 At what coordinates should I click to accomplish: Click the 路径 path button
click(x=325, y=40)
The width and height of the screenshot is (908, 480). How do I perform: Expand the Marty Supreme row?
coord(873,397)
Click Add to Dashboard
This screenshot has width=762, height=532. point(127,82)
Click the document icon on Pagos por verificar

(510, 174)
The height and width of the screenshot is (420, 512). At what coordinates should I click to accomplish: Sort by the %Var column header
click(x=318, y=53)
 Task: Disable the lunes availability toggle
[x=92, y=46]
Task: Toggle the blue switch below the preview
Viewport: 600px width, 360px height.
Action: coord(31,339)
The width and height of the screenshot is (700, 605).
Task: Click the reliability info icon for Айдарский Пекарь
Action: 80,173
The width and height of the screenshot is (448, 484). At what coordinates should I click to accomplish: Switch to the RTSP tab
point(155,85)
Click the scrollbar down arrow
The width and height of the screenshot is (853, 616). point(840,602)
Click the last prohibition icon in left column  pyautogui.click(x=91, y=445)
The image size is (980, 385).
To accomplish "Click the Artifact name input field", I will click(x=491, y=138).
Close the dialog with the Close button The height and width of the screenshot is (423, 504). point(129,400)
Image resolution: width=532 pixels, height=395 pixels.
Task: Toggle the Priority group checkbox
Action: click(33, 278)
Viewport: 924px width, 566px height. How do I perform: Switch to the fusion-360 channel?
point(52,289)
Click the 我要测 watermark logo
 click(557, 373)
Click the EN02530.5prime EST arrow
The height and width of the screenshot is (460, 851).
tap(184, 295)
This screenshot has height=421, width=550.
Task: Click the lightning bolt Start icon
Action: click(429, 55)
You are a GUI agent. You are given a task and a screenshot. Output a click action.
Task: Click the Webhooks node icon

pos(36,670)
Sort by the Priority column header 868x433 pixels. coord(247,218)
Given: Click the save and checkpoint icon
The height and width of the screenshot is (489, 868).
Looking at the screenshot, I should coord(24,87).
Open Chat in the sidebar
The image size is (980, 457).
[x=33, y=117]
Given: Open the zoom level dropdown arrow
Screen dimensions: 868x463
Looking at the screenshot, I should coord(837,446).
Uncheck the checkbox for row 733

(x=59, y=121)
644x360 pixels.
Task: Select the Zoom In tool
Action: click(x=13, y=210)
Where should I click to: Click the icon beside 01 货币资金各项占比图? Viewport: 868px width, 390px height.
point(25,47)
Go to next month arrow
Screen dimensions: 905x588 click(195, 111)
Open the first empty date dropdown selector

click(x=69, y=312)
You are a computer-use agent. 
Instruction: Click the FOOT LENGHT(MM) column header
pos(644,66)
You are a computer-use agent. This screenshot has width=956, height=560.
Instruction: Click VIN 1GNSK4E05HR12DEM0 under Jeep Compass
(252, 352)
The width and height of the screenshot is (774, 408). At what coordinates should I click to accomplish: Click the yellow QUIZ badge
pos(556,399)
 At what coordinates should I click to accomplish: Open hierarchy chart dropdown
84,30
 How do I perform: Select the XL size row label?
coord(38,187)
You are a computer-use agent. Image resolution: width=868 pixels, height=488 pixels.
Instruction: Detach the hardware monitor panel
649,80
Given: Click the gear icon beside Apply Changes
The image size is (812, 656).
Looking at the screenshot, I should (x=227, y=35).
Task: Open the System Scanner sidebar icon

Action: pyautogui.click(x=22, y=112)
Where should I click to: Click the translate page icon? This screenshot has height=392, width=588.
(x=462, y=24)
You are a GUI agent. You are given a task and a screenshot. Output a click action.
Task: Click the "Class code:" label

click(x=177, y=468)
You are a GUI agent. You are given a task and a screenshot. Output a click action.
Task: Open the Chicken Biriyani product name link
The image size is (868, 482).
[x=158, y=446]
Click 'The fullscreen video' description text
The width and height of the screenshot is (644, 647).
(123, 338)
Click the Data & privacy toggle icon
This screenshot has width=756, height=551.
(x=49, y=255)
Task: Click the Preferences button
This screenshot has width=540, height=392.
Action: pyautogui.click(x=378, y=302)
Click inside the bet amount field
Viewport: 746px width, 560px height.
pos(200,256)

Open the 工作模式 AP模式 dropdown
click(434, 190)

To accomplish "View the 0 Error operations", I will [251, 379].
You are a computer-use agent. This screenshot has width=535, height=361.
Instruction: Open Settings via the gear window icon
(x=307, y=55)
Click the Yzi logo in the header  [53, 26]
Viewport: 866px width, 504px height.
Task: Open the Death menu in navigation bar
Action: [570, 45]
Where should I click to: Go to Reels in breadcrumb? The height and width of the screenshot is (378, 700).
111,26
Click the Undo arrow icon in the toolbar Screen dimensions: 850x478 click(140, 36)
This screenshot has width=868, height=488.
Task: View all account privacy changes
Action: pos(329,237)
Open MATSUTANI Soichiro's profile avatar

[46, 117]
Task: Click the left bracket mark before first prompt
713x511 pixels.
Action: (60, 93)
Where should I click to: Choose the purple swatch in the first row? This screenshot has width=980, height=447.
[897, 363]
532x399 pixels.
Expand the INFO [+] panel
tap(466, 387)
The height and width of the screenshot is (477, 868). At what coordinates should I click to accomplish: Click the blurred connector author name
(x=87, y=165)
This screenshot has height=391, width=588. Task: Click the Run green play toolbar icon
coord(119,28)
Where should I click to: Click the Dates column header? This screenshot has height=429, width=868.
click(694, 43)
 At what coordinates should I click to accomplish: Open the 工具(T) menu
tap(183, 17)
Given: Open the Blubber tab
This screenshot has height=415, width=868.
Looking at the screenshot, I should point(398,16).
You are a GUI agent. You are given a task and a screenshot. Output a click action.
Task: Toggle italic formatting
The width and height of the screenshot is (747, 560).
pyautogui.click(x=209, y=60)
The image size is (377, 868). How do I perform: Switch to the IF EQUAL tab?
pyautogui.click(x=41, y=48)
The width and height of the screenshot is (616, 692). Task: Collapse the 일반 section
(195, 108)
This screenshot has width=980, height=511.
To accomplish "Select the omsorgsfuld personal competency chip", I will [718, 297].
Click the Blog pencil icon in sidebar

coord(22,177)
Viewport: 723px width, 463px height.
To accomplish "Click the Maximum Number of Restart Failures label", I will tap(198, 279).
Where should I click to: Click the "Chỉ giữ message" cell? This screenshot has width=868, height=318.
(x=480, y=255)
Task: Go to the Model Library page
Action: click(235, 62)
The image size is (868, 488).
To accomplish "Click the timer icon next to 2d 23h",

● ● ● ● ● ● ●

> **Exercise**
All of the material must be written out again exactly.

> **Response to the task**
 At what coordinates should I click to accomplish: Click the 路径 path button
click(x=325, y=40)
The width and height of the screenshot is (908, 480). How do I perform: Expand the Marty Supreme row?
coord(873,397)
Click Add to Dashboard
This screenshot has width=762, height=532. point(127,82)
Click the document icon on Pagos por verificar

(510, 174)
The height and width of the screenshot is (420, 512). At what coordinates should I click to accomplish: Sort by the %Var column header
click(x=318, y=53)
 Task: Disable the lunes availability toggle
[x=92, y=46]
Task: Toggle the blue switch below the preview
Viewport: 600px width, 360px height.
Action: coord(31,339)
The width and height of the screenshot is (700, 605).
Task: Click the reliability info icon for Айдарский Пекарь
Action: 80,173
The width and height of the screenshot is (448, 484). At what coordinates should I click to accomplish: Switch to the RTSP tab
point(155,85)
Click the scrollbar down arrow
The width and height of the screenshot is (853, 616). point(840,602)
Click the last prohibition icon in left column  pyautogui.click(x=91, y=445)
The image size is (980, 385).
To accomplish "Click the Artifact name input field", I will click(x=491, y=138).
Close the dialog with the Close button The height and width of the screenshot is (423, 504). point(129,400)
Image resolution: width=532 pixels, height=395 pixels.
Task: Toggle the Priority group checkbox
Action: click(33, 278)
Viewport: 924px width, 566px height. How do I perform: Switch to the fusion-360 channel?
point(52,289)
Click the 我要测 watermark logo
 click(557, 373)
Click the EN02530.5prime EST arrow
The height and width of the screenshot is (460, 851).
tap(184, 295)
This screenshot has height=421, width=550.
Task: Click the lightning bolt Start icon
Action: click(429, 55)
You are a GUI agent. You are given a task and a screenshot. Output a click action.
Task: Click the Webhooks node icon

pos(36,670)
Sort by the Priority column header 868x433 pixels. coord(247,218)
Given: Click the save and checkpoint icon
The height and width of the screenshot is (489, 868).
Looking at the screenshot, I should coord(24,87).
Open Chat in the sidebar
The image size is (980, 457).
[x=33, y=117]
Given: Open the zoom level dropdown arrow
Screen dimensions: 868x463
Looking at the screenshot, I should coord(837,446).
Uncheck the checkbox for row 733

(x=59, y=121)
644x360 pixels.
Task: Select the Zoom In tool
Action: click(x=13, y=210)
Where should I click to: Click the icon beside 01 货币资金各项占比图? Viewport: 868px width, 390px height.
point(25,47)
Go to next month arrow
Screen dimensions: 905x588 click(195, 111)
Open the first empty date dropdown selector

click(x=69, y=312)
You are a computer-use agent. 
Instruction: Click the FOOT LENGHT(MM) column header
pos(644,66)
You are a computer-use agent. This screenshot has width=956, height=560.
Instruction: Click VIN 1GNSK4E05HR12DEM0 under Jeep Compass
(252, 352)
The width and height of the screenshot is (774, 408). At what coordinates should I click to accomplish: Click the yellow QUIZ badge
pos(556,399)
 At what coordinates should I click to accomplish: Open hierarchy chart dropdown
84,30
 How do I perform: Select the XL size row label?
coord(38,187)
You are a computer-use agent. Image resolution: width=868 pixels, height=488 pixels.
Instruction: Detach the hardware monitor panel
649,80
Given: Click the gear icon beside Apply Changes
The image size is (812, 656).
Looking at the screenshot, I should (x=227, y=35).
Task: Open the System Scanner sidebar icon

Action: pyautogui.click(x=22, y=112)
Where should I click to: Click the translate page icon? This screenshot has height=392, width=588.
(x=462, y=24)
You are a GUI agent. You are given a task and a screenshot. Output a click action.
Task: Click the "Class code:" label

click(x=177, y=468)
You are a GUI agent. You are given a task and a screenshot. Output a click action.
Task: Open the Chicken Biriyani product name link
The image size is (868, 482).
[x=158, y=446]
Click 'The fullscreen video' description text
The width and height of the screenshot is (644, 647).
(123, 338)
Click the Data & privacy toggle icon
This screenshot has width=756, height=551.
(x=49, y=255)
Task: Click the Preferences button
This screenshot has width=540, height=392.
Action: pyautogui.click(x=378, y=302)
Click inside the bet amount field
Viewport: 746px width, 560px height.
pos(200,256)

Open the 工作模式 AP模式 dropdown
click(434, 190)

To accomplish "View the 0 Error operations", I will [251, 379].
You are a computer-use agent. This screenshot has width=535, height=361.
Instruction: Open Settings via the gear window icon
(x=307, y=55)
Click the Yzi logo in the header  [53, 26]
Viewport: 866px width, 504px height.
Task: Open the Death menu in navigation bar
Action: [570, 45]
Where should I click to: Go to Reels in breadcrumb? The height and width of the screenshot is (378, 700).
111,26
Click the Undo arrow icon in the toolbar Screen dimensions: 850x478 click(140, 36)
This screenshot has width=868, height=488.
Task: View all account privacy changes
Action: pos(329,237)
Open MATSUTANI Soichiro's profile avatar

[46, 117]
Task: Click the left bracket mark before first prompt
713x511 pixels.
Action: (60, 93)
Where should I click to: Choose the purple swatch in the first row? This screenshot has width=980, height=447.
[897, 363]
532x399 pixels.
Expand the INFO [+] panel
tap(466, 387)
The height and width of the screenshot is (477, 868). At what coordinates should I click to accomplish: Click the blurred connector author name
(x=87, y=165)
This screenshot has height=391, width=588. Task: Click the Run green play toolbar icon
coord(119,28)
Where should I click to: Click the Dates column header? This screenshot has height=429, width=868.
click(694, 43)
 At what coordinates should I click to accomplish: Open the 工具(T) menu
tap(183, 17)
Given: Open the Blubber tab
This screenshot has height=415, width=868.
Looking at the screenshot, I should point(398,16).
You are a GUI agent. You are given a task and a screenshot. Output a click action.
Task: Toggle italic formatting
The width and height of the screenshot is (747, 560).
pyautogui.click(x=209, y=60)
The image size is (377, 868). How do I perform: Switch to the IF EQUAL tab?
pyautogui.click(x=41, y=48)
The width and height of the screenshot is (616, 692). Task: Collapse the 일반 section
(195, 108)
This screenshot has width=980, height=511.
To accomplish "Select the omsorgsfuld personal competency chip", I will [718, 297].
Click the Blog pencil icon in sidebar

coord(22,177)
Viewport: 723px width, 463px height.
To accomplish "Click the Maximum Number of Restart Failures label", I will tap(198, 279).
Where should I click to: Click the "Chỉ giữ message" cell? This screenshot has width=868, height=318.
(x=480, y=255)
Task: Go to the Model Library page
Action: click(235, 62)
The image size is (868, 488).
To accomplish "Click the timer icon next to 2d 23h",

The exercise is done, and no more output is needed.